Dataset entries:
*****
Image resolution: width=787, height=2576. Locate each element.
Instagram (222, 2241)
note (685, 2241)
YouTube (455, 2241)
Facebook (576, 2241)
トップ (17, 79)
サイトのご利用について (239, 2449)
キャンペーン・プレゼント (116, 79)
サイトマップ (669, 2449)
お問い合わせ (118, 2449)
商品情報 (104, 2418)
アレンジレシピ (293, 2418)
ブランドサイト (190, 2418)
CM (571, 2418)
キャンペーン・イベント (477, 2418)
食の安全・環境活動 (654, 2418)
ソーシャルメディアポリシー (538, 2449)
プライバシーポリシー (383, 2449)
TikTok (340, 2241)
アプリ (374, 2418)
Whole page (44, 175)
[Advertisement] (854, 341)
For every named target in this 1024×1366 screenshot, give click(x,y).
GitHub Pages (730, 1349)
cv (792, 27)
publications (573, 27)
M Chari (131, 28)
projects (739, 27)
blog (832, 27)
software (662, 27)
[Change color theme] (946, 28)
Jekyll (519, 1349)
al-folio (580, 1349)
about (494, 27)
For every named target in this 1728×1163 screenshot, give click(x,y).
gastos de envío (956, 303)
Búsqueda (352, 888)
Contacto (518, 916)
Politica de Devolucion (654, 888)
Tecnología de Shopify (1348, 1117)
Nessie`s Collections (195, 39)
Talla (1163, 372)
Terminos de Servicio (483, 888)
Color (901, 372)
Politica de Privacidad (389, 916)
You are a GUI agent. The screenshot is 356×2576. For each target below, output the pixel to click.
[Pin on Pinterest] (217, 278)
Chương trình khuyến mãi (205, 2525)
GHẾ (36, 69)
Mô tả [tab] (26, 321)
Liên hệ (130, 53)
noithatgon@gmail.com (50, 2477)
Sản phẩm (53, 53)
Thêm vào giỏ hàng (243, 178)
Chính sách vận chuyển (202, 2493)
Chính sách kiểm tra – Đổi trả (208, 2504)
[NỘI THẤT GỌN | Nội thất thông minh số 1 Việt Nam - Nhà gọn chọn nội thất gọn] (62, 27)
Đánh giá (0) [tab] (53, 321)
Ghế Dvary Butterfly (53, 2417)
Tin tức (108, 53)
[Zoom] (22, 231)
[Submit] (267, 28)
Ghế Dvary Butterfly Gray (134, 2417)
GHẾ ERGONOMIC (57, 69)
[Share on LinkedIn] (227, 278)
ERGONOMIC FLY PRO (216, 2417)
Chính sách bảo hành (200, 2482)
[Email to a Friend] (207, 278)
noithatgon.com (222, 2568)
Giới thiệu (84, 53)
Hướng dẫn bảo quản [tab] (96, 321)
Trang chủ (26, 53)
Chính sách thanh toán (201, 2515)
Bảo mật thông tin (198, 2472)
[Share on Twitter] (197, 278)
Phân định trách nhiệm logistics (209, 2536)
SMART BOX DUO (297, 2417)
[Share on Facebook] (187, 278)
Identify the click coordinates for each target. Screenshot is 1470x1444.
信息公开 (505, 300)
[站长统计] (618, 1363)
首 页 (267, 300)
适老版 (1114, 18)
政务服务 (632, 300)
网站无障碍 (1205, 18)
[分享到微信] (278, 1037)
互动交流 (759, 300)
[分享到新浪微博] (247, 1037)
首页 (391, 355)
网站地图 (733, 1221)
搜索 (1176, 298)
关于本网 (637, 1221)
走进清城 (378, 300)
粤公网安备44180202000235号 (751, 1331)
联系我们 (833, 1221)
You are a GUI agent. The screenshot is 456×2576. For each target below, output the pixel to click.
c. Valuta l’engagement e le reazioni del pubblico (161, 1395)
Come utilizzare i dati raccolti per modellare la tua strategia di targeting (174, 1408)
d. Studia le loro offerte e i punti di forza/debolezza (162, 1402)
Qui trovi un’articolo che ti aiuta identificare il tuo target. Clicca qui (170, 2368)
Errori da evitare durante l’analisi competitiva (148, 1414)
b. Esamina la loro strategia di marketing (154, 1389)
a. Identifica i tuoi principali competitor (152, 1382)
*****
### PROBLEM DESCRIPTION
Please return the records above exactly as they are written.

### YOUR RESPONSE
Image resolution: width=787, height=2576. Locate each element.
Instagram (222, 2241)
note (685, 2241)
YouTube (455, 2241)
Facebook (576, 2241)
トップ (17, 79)
サイトのご利用について (239, 2449)
キャンペーン・プレゼント (116, 79)
サイトマップ (669, 2449)
お問い合わせ (118, 2449)
商品情報 (104, 2418)
アレンジレシピ (293, 2418)
ブランドサイト (190, 2418)
CM (571, 2418)
キャンペーン・イベント (477, 2418)
食の安全・環境活動 (654, 2418)
ソーシャルメディアポリシー (538, 2449)
プライバシーポリシー (383, 2449)
TikTok (340, 2241)
アプリ (374, 2418)
Whole page (44, 175)
[Advertisement] (854, 341)
For every named target in this 1024×1366 screenshot, give click(x,y).
GitHub Pages (730, 1349)
cv (792, 27)
publications (573, 27)
M Chari (131, 28)
projects (739, 27)
blog (832, 27)
software (662, 27)
[Change color theme] (946, 28)
Jekyll (519, 1349)
al-folio (580, 1349)
about (494, 27)
For every named target in this 1728×1163 screenshot, give click(x,y).
gastos de envío (956, 303)
Búsqueda (352, 888)
Contacto (518, 916)
Politica de Devolucion (654, 888)
Tecnología de Shopify (1348, 1117)
Nessie`s Collections (195, 39)
Talla (1163, 372)
Terminos de Servicio (483, 888)
Color (901, 372)
Politica de Privacidad (389, 916)
You are a GUI agent. The screenshot is 356×2576. For each target below, output the pixel to click.
[Pin on Pinterest] (217, 278)
Chương trình khuyến mãi (205, 2525)
GHẾ (36, 69)
Mô tả [tab] (26, 321)
Liên hệ (130, 53)
noithatgon@gmail.com (50, 2477)
Sản phẩm (53, 53)
Thêm vào giỏ hàng (243, 178)
Chính sách vận chuyển (202, 2493)
Chính sách kiểm tra – Đổi trả (208, 2504)
[NỘI THẤT GỌN | Nội thất thông minh số 1 Việt Nam - Nhà gọn chọn nội thất gọn] (62, 27)
Đánh giá (0) [tab] (53, 321)
Ghế Dvary Butterfly (53, 2417)
Tin tức (108, 53)
[Zoom] (22, 231)
[Submit] (267, 28)
Ghế Dvary Butterfly Gray (134, 2417)
GHẾ ERGONOMIC (57, 69)
[Share on LinkedIn] (227, 278)
ERGONOMIC FLY PRO (216, 2417)
Chính sách bảo hành (200, 2482)
[Email to a Friend] (207, 278)
noithatgon.com (222, 2568)
Giới thiệu (84, 53)
Hướng dẫn bảo quản [tab] (96, 321)
Trang chủ (26, 53)
Chính sách thanh toán (201, 2515)
Bảo mật thông tin (198, 2472)
[Share on Twitter] (197, 278)
Phân định trách nhiệm logistics (209, 2536)
SMART BOX DUO (297, 2417)
[Share on Facebook] (187, 278)
Identify the click coordinates for each target. Screenshot is 1470x1444.
信息公开 (505, 300)
[站长统计] (618, 1363)
首 页 (267, 300)
适老版 (1114, 18)
政务服务 (632, 300)
网站无障碍 (1205, 18)
[分享到微信] (278, 1037)
互动交流 (759, 300)
[分享到新浪微博] (247, 1037)
首页 (391, 355)
网站地图 (733, 1221)
搜索 (1176, 298)
关于本网 (637, 1221)
走进清城 (378, 300)
粤公网安备44180202000235号 (751, 1331)
联系我们 (833, 1221)
You are a GUI agent. The screenshot is 456×2576. For each target below, output the pixel to click.
c. Valuta l’engagement e le reazioni del pubblico (161, 1395)
Come utilizzare i dati raccolti per modellare la tua strategia di targeting (174, 1408)
d. Studia le loro offerte e i punti di forza/debolezza (162, 1402)
Qui trovi un’articolo che ti aiuta identificare il tuo target. Clicca qui (170, 2368)
Errori da evitare durante l’analisi competitiva (148, 1414)
b. Esamina la loro strategia di marketing (154, 1389)
a. Identifica i tuoi principali competitor (152, 1382)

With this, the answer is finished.